Introduction: Getting the Most from This Resource

Talent developers of the world, this book was written for you. Our job is to give learners an experience that makes them leave with increased competence, confidence, and commitment. Developing people ensures our organizations have the ability to achieve their visions in a “VUCA” world. The term “VUCA” has been around for almost 20 years. Some of you may have heard the term before. VUCA stands for volatile, uncertain, complex, and ambiguous—terms that reflect an increasingly unstable and rapidly changing business world—the world in which we all work today.

As the people who guide the development of employees, we have a critical role to play in supporting the talent that deals with the VUCA world. The ability to find rare or unique talent in many specialized occupations is becoming increasingly important for organizational success, yet fewer and fewer people possess the skills required. Once the needed talent is found, how do you attract these people to your organization and keep them there? Now, before you scream “That's not my job,” think about this: Can specialized talent be developed, and, if so, how? What developmental experiences are needed to grow such talent? It is your job. And ensuring that the development is exciting, practical, timely, and encourages talent to stay is also your job.

You are developing the capability for your organization's future—technical and professional skills. The pace of changes in technology accelerates each year, creating even more demand for highly educated people. Imagine the skills that will be needed in the future for things such as electric cars, new sources of energy, cyber-security, changes in government regulations, mobile computing applications, or the customization of services. Few organizations have the “capability”—the skills and knowledge for any of these or a host of other science, technology, engineering, or math careers (commonly called STEM).

There is lots of chatter about new technology and delivery systems. Your job is to find the right mix of coaching, mentoring, stretch assignments, rotational assignments, and training interventions to meet the job requirements of today and of the future. Gamification, the application of game-playing elements to nongame environments like the workplace, will continue to grow as organizations think about ways to engage their employees, assess skills, and attract talent. In addition, utilizing point systems, badges, leaderboards, and other competitive tactics to encourage desirable behaviors—such as employee health and wellness, training and development, and performance—is likely to increase. Organizations are transitioning from using gamification as a tactic into using it as a strategy, for example, using it to discover underlying business problems.
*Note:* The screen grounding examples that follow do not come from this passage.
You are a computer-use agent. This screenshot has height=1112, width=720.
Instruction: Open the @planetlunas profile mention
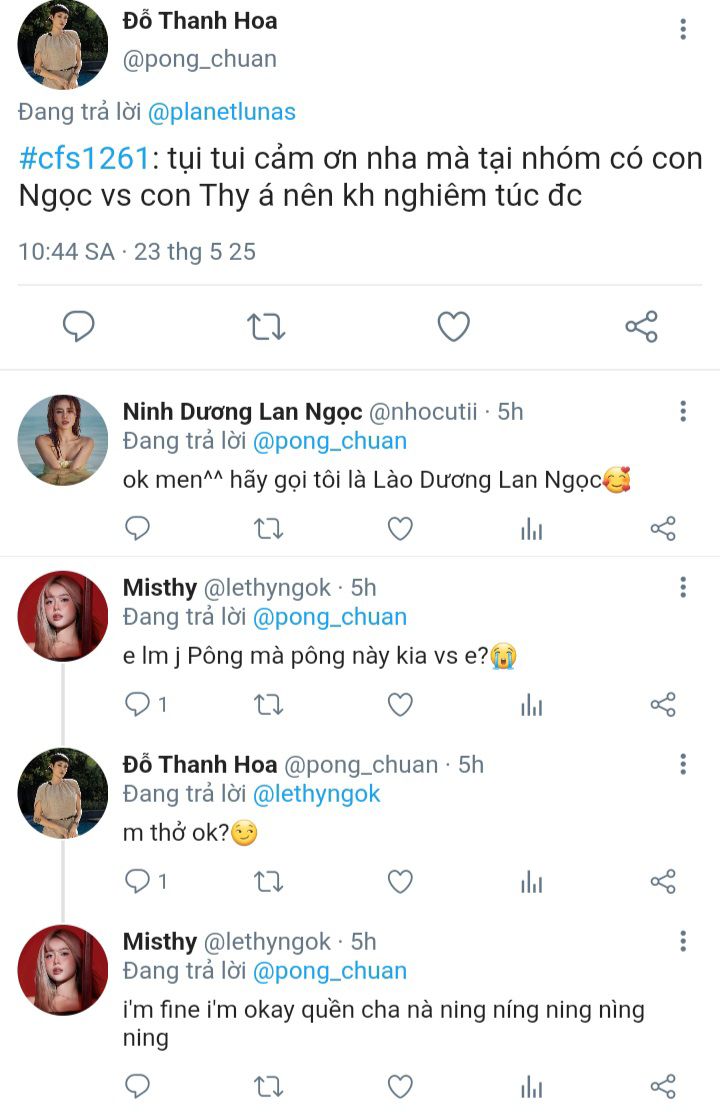222,112
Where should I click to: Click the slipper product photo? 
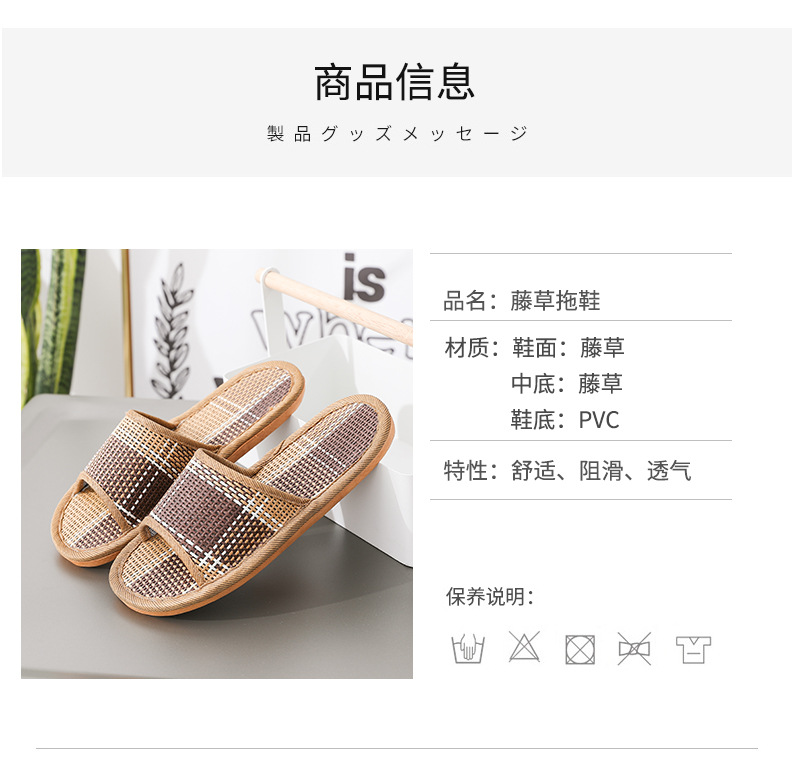[217, 463]
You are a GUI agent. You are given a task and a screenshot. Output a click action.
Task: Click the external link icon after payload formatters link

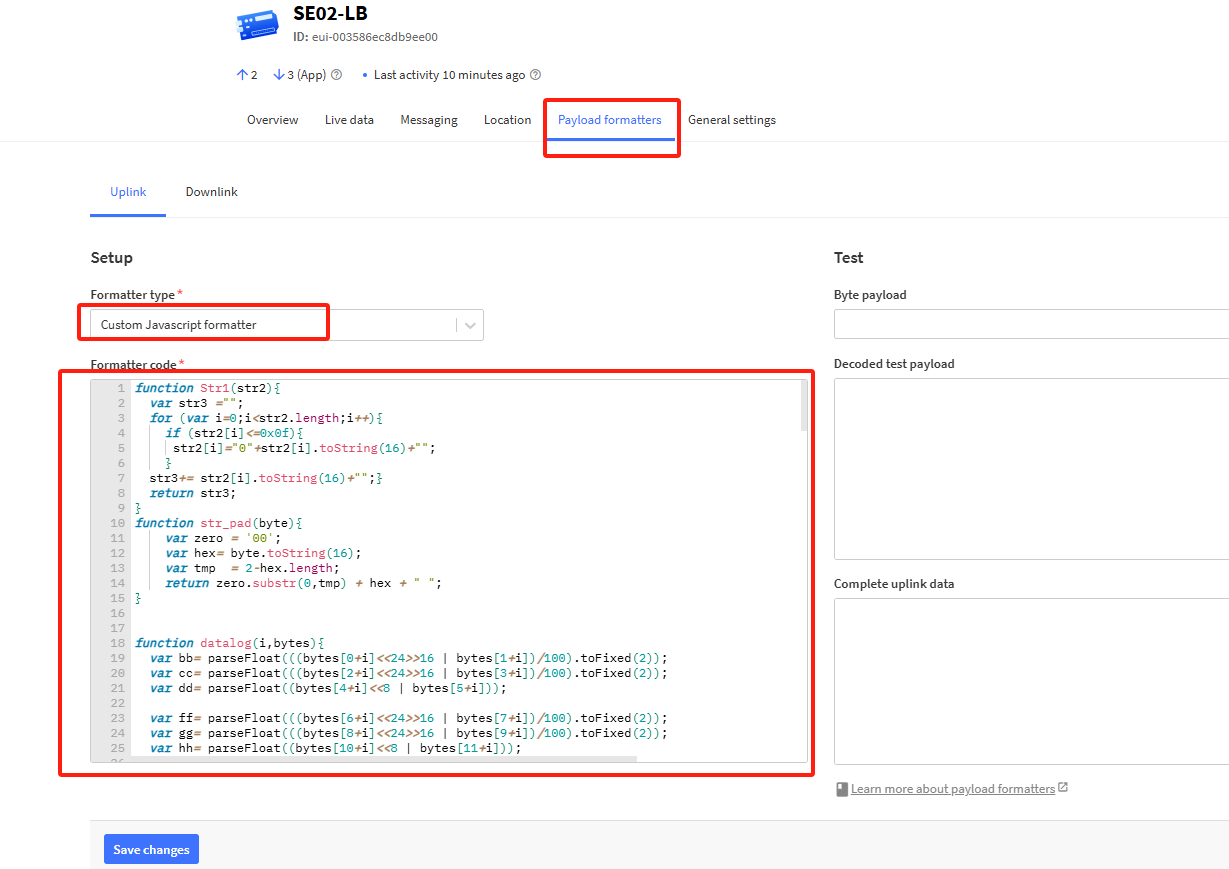pos(1063,788)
There is a new emphasis on experiential learning. Most of us know that experiential learning is effective, yet few organizations get the full benefit of this learning. Research at the Center for Creative Leadership (CCL) and the University of North Carolina shows that companies that want to develop a bench strength within their talent pool can increase the impact of development by helping employees learn from experience.

“Less is more” is one of the themes that cycles throughout conferences and conversations. As practitioners, we need to find the least amount of content that our learners need. The Internet is filled with information. We are overwhelmed with data. There is no shortage of information. What our learners need right now is just the right amount. Just as Goldilocks was looking for not too soft, not too hard, but just right, so we need to find not too much, not too little—but just the right amount for our learners. This book will help you do just that.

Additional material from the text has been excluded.